Most specimens that have been preserved for about 100 years risk having the blades of compound falcigers detach, and this is why additional specimens must be studied to reveal the specific morphology of the homogomph falcigers in median or posterior chaetigers. It seems that the blades in median chaetigers have tips better defined and more acute than those present along more posterior chaetigers. Observations of the inner margin denticulation are also difficult because it can be eroded, and we think this feature is also better defined along median chaetigers.

“ Nereis falsa ” resembles N. pelagica Linnaeus, 1758 , the type species of the genus ( Fauvel 1923: 335–336), in pharyngeal ornamentation and parapodial development; their main differences are in the size and dentition of the homogomph falciger blades. In “ N. falsa ” the blades of falcigers are longer (3× as long as wide), the distal tooth is incurved and they have denticulate cutting edges, whereas in N. pelagica the blades are shorter (2.0–2.5 × as long as wide), without a distal tooth and the cutting edges are smooth to barely rugose. On the other hand, Gravina et al. (2015: 162, key) indicated that “ N. falsa ” is more similar to N. rava Ehlers, 1864 , because both have similar parapodial development in posterior chaetigers, without expanded dorsal ligules, and because the homogomph falciger blades are denticulate. These two species differ because of some fine details in the blades of homogomph falcigers. In N. rava , these blades are medially expanded, and there is a thicker distal tooth, without a ligament, whereas in “ N. falsa ” the blades are tapered, and the distal tooth is incurved, with a ligament or tendon. Another relevant difference is that in N. rava there is a single transverse row of paragnaths in areas VII–VIII, whereas there are 2–3 rows in “ N. falsa ”. In the latter species, most accounts indicate that there can be 3 or 4–5 paragnaths in area VI in the same population ( Fauvel 1923; Gravina et al. 2015), and it would be interesting to evaluate whether these differences are linked with some other morphological features.

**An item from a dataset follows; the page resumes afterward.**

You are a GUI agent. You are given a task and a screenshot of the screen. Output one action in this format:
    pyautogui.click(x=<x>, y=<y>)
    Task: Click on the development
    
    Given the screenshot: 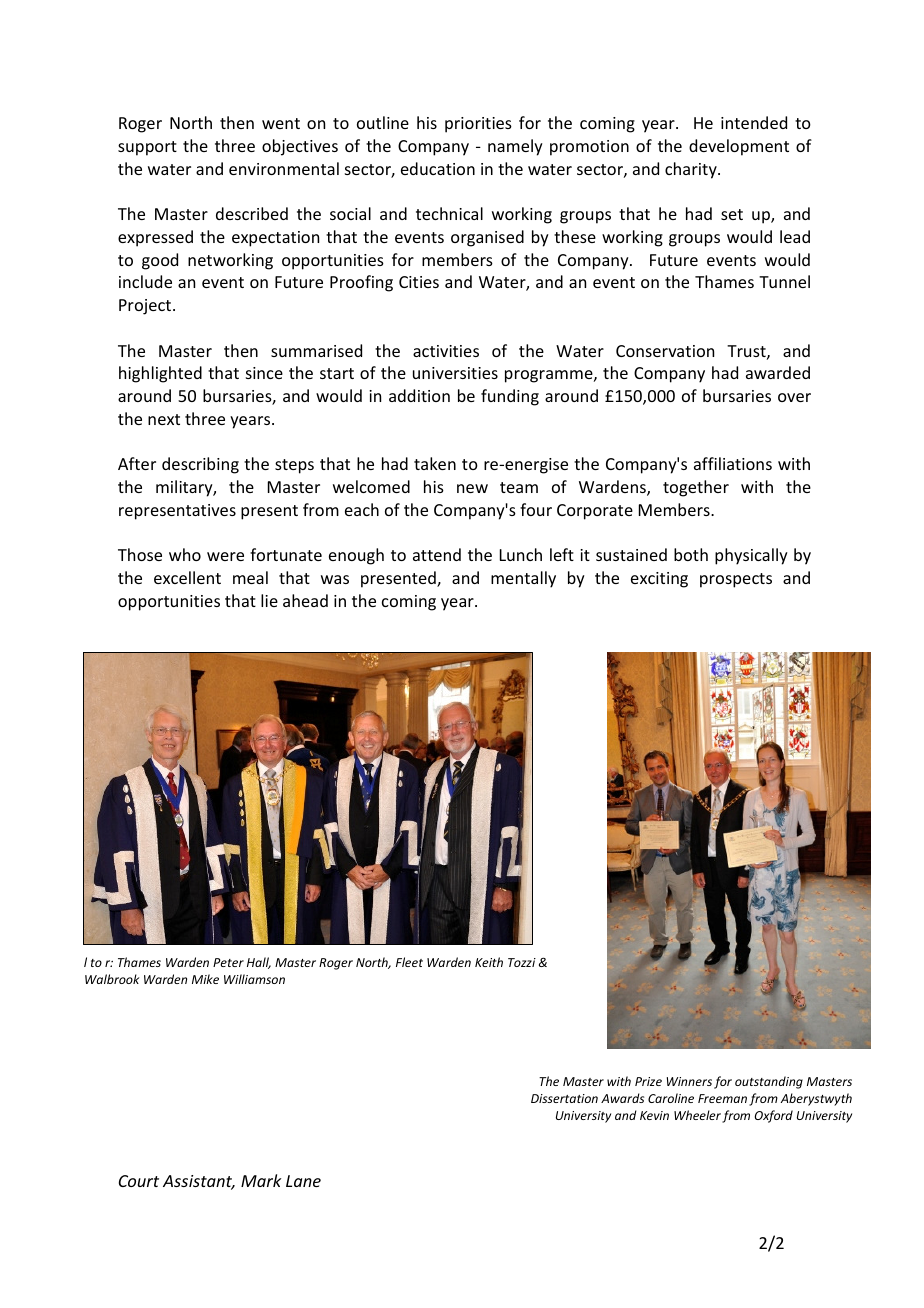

It must be emphasized that according to Hartman (1959), N. pelagica includes 18 junior synonyms (and some subspecies) described from the Atlantic; the Northwestern Pacific records ( Imajima 1972) differ from the Northeastern Atlantic forms, as illustrated by Chambers & Garwood (1992: 38), in cephalic appendages, as well as parapodial and chaetal features, including in epitokes. Some of the junior synonyms have also been confused with “ N. falsa ” due to the pigmented glandular parapodial ligules.

As indicated below, N. splendida r esembles “ N. falsa ” recorded for the Caribbean Sea ( Liñero-Arana & Reyes-Vásquez 1979) in having anterior chaetigers with digitate notopodial ligules, ventral ligules longer than neuracicular ligules in median and posterior chaetigers, and pharyngeal areas VII–VIII with 2–3 transverse rows of paragnaths. Their main differences are in prostomial shape and pharyngeal paragnath numbers in area II. In N. splendida the anterior prostomial lobe is 2× as long as wide, and area II has about 22 paragnaths, whereas in the Caribbean specimens the anterior prostomial lobe is wider than long, and area II has about 30 paragnaths.

Distribution

Mediterranean Sea and adjacent localities in the Northeastern Atlantic, in shallow water. The record by Rullier & Amoureux (1969: 120) cannot be confirmed because their specimens could not be located.